Learn more about the manuscript by exploring the sections below or selecting folios on the right.

Philip the Bold’s accounts reveal the important role of the scribe Jean L’Avenant in the manuscript’s production, but offer no information about the illuminators who supplied some 150 images during the original campaign (1376-1390). Three of them – the Master of the Bible of Jean de Sy, the Master of the Grandes Heures and the Master of the Coronation Book of Charles V – illuminated other manuscripts for members of the French royal family. The images of the first campaign constitute three quarters of the manuscript’s visual content, a substantial proportion of these artists’ total corpus of works and the main focus of the technical analyses whose results are presented here. Sixteen other artists provided the seventeen images added to the Fitzwilliam’s volume during the second campaign (c. 1440-1451). Technical examination of these images awaits future analyses of larger groups of works by these artists preserved in other institutions.

The manuscript was commissioned by Philip the Bold, Duke of Burgundy (1363-1404), in 1376. It was passed on to his son, John the Fearless, Duke of Burgundy (1404-1419), and grandson, Philip the Good, Duke of Burgundy (1419-1467). By 1867 it belonged to Mrs W.F. Harvey of Purbrook Heath House, Hampshire. In 1939 it was found in the possession of Mrs Streatfield, wife of the rector of Symondsbury, Dorset, by Sydney Cockerell, former Director of the Fitzwilliam Museum (1908-1937). He brought it to the attention of Lord Lee of Fareham (1868-1947), who purchased it in June 1940 and bequeathed it to the Fitzwilliam Museum in 1947. It was presented by his widow in 1954.

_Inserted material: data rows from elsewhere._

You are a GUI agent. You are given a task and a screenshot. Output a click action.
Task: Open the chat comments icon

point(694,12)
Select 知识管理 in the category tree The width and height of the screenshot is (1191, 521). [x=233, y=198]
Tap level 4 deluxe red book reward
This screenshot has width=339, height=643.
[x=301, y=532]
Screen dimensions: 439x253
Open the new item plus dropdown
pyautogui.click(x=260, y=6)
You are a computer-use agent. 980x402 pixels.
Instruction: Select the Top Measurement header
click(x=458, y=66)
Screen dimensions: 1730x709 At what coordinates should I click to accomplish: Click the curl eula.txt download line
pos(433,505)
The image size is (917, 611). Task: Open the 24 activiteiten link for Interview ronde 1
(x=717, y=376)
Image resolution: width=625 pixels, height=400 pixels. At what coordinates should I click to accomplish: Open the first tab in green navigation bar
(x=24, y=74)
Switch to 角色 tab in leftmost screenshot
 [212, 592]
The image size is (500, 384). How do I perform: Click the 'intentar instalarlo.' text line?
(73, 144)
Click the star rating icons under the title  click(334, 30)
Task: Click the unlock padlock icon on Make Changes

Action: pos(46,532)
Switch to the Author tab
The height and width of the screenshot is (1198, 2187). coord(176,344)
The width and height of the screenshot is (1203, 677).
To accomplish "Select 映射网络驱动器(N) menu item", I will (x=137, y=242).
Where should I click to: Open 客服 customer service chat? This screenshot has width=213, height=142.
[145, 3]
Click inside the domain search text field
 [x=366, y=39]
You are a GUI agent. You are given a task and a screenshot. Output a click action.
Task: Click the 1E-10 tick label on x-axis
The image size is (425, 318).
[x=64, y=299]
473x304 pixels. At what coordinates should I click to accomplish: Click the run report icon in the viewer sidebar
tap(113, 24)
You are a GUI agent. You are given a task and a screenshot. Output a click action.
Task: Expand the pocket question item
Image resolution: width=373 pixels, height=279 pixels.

The manuscript contains the texts common to Books of Hours, such as the Hours of the Virgin and the Holy Spirit, the Penitential Psalms, the Office of the Dead and the suffrages (short prayers) to saints. In addition, it includes numerous masses, prayers and hymns normally found in Missals. The involvement of Philip the Good’s confessor, Guillaume de Valen, may account for the transformation of this Book of Hours into a complex and individualised devotional compendium. The original campaign contains one full-page and ten large miniatures accompanied by one historiated initial and ten bas-de-page scenes at major text divisions as well as 128 small miniatures illustrating the Calendar, masses and prayers. The second campaign has one full-page, five large and eleven small miniatures for masses and prayers added in the 15th century. The texts of both campaigns have profuse ornamentation, including initials illuminated in gold and full colours or pen-flourished with exquisite red and blue patterns.

The palette of the illuminations painted during the original campaign is remarkably homogeneous: ultramarine blue, red lead, carbon black, organic pink, brown earths and lead white, the latter used on its own and with other pigments to modify their hues. Vergaut was used for green robes, trees and dark green-grey landscapes. Purple, used sparingly, was obtained by applying an organic red glaze over a thin layer of ultramarine blue.

Two of the four main artists made different choices with regards to yellow and red pigments, which help distinguish their work from that of their colleagues.

Extensive underdrawing in different styles is clearly visible in the near-infrared images of the majority of the illuminations examined. This contributes to the differentiation of individual artists.

The infrared images are particularly clear due to the nature of the specific pigments employed throughout the manuscript, the majority of which are highly transparent in the near-infrared range. The images also allowed the visualisation of a few pentimenti in some of the smaller miniatures and bas-de-page scenes (fols. 24v, 62v).

The three Persons of the Trinity are shown in a composition known as the Throne of Mercy. The artist responsible for this image is named after it. The miniature is framed within a quadrilobed mandorla, with the Evangelists’ symbols in the corners. The gold Crucifixion in the lower border was added for the priest to kiss while celebrating Mass. This is a very elaborate version of the ‘kissing cross’ often provided beneath Crucifixion miniatures to avoid the main image being smudged by devout lips.

The Master of the Throne of Mercy used a palette and painting technique comparable to those of the Jean de Sy Master and the Master of the Grandes Heures. However, there are several notable differences. The facial types and the minimal modelling of flesh differ from those of the other two artists. There is no stippling in the blue and violet robes. The underdrawing contributes little to the simulation of volume. He was the only artist to use vermilion for the shading of orange areas painted with red lead.